The lackluster performance of stocks this year has many investors fixated on whether a market correction may be just around the corner. How slowing global growth, higher interest rates or the outcome of the U.S. presidential election will impact markets has captivated investors around the world.

If you call Portland home, however, it’s hard not to be captivated by something else entirely: soccer’s Portland Timbers.

The Timbers, who in late October were on the cusp of missing the playoffs, will make their first-ever appearance in the MLS Cup—U.S. soccer’s version of the Super Bowl—this coming Sunday.

Portland’s first-round playoff victory over Sporting Kansas City was one of the most exciting games in U.S. soccer history. Tied at the end of regulation play and at the conclusion of two fifteen-minute overtime periods, the Timbers advanced 7-6 after a wild and dramatic shootout in which a total of 22 penalty kicks were attempted.

When a penalty kick is taken, the ball is placed 36 feet from the goal and a player attempts to kick the ball into the goal past the opposing goalkeeper. The ball covers the short distance so quickly that the goalie has virtually no time to react once the ball is kicked.

Like an investor, the goalkeeper is forced to make a decision in advance about an uncertain future event (which way the ball will be kicked). In anticipating how best to prevent a goal from being scored, the goalie is forced to choose whether to dive left, dive right, or remain rooted in the middle of the goal.

The Timbers’ stirring victory got us wondering if there was any statistical evidence to suggest which way the goalkeeper should dive to have the best chance of saving a goal. Thanks to a tip from a fellow adviser in Phoenix1, we now know there is:

In 2007, a group of researchers analyzed nearly 300 penalties taken in men’s professional soccer matches around the world.2 The study’s authors categorized the actions of both the goalies (jump left, jump right or stay centered) and the kickers (kick left, kick right, kick center). If the goalie guesses correctly, the odds of saving the kick increase significantly. If the goalie jumps the wrong way, there is no chance of a save (unless the kicker misses the goal).
As it turns out, the odds of a goalie stopping a penalty kick are extremely low: over 85% of the kicks analyzed resulted in goals. A goalie’s chances of stopping a penalty kick were:

 

14% if he jumped left
13% if he jumped right
33% if he stayed centered

 

For the best chance of making a save, therefore, the goalie should stay in the center of the goal and not jump to either side. Yet, the researchers were surprised by the goalkeepers’ actions:

 

49% jumped left
44% jumped right
6% stayed centered

 

Clearly, goalies have what is called an action bias. They believe jumping one direction or the other will be advantageous, yet the evidence points to the contrary. Why don’t more goalies follow the evidence instead of guessing each time?

The researchers hypothesized that emotions play a big role.
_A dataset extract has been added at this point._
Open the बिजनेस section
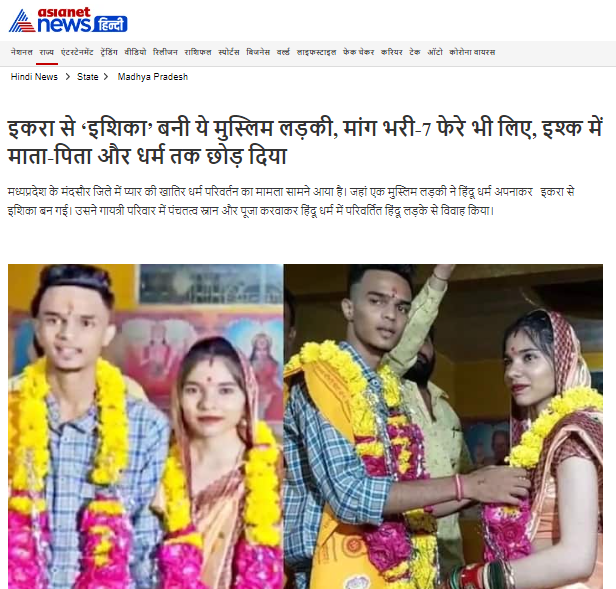Viewport: 616px width, 589px height. pyautogui.click(x=258, y=52)
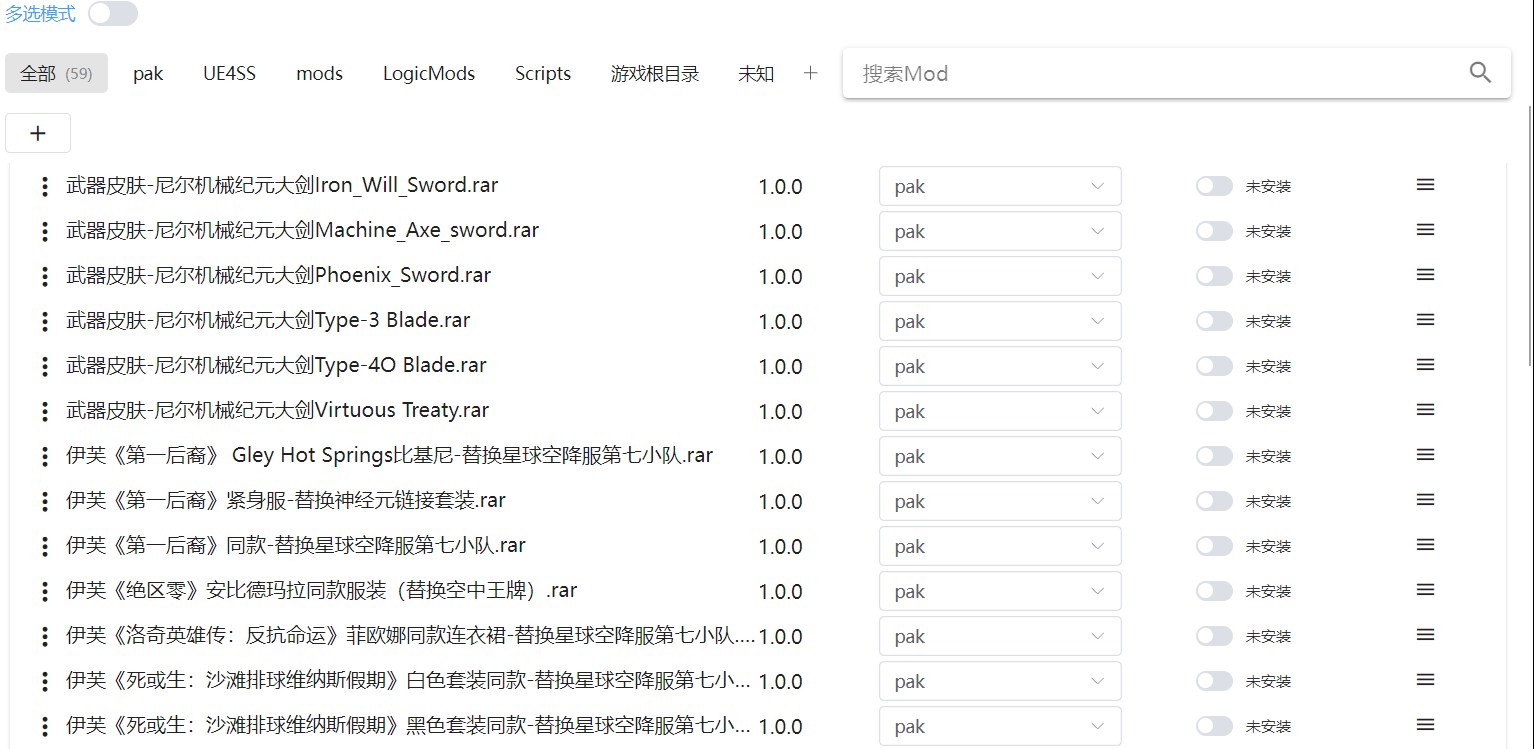Click the search magnifier icon
This screenshot has width=1534, height=749.
coord(1480,73)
If scored upon, the goalie might feel better (and so might the fans, coaches and team owner) about having allowed the goal if he’d taken a dramatic action in jumping one direction or another. Even if it lowers the chance of saving the goal, the goalkeeper might maintain self-confidence or increase the odds of keeping his job by “doing something,” even though staying put seems the better strategy.

Investors face similar decisions: No one knows which way the market will “kick the ball” tomorrow, next month or next year, but we must decide how to best invest our life’s savings. Should we jump in or out of the market? Add to, or lighten up on, a certain asset class? Or should we stay centered with our current portfolio and plan?

The answers to the above questions may come easy to clients of Vista. But it can be tempting to listen to fund managers and forecasters in the media pontificate on the future direction of the market. Often overlooked is the fact these experts are typically rewarded with air time because they guessed right once—that improbable penalty kick save. If their guesswork turns out wrong, well, the media has moved on to glorifying another fund manager who most recently happened to jump the right direction. As the publisher Steve Forbes once said, the short-term memory of readers is “one of the things we count on in the magazine business.”

Just as the soccer researchers concluded, investors who jump around overwhelmingly reduce their returns, not improve them. But is this time different?

Consider an investor who decided to invest $1 million in U.S. stocks back in December 2007. Keep in mind, Bear Stearns and Lehman Brothers would soon collapse and, in 2008, U.S. stocks would record their worst year since 1931.

Despite making what would seem an extremely ill-timed decision to buy stocks, that $1 million would be worth roughly $1.7 million today. In other words, even after allowing the first couple of proverbial penalty kicks to get past him, that investor would have earned a very respectable 7% per year.

Stay centered, and Go Timbers!


 

1 Thanks to Chuck Carroll, CFA of TFO Phoenix for alerting us to this study and the lesson therein for investors.
2 Bar Eli, Michael, Ofer H. Azar, Ilana Ritov, Yael Keidar-Levin and Galit Schein. “Action bias among elite soccer goalkeepers: The case of penalty kicks.” Journal of Economic Psychology, Vol. 28, No. 5, 2007.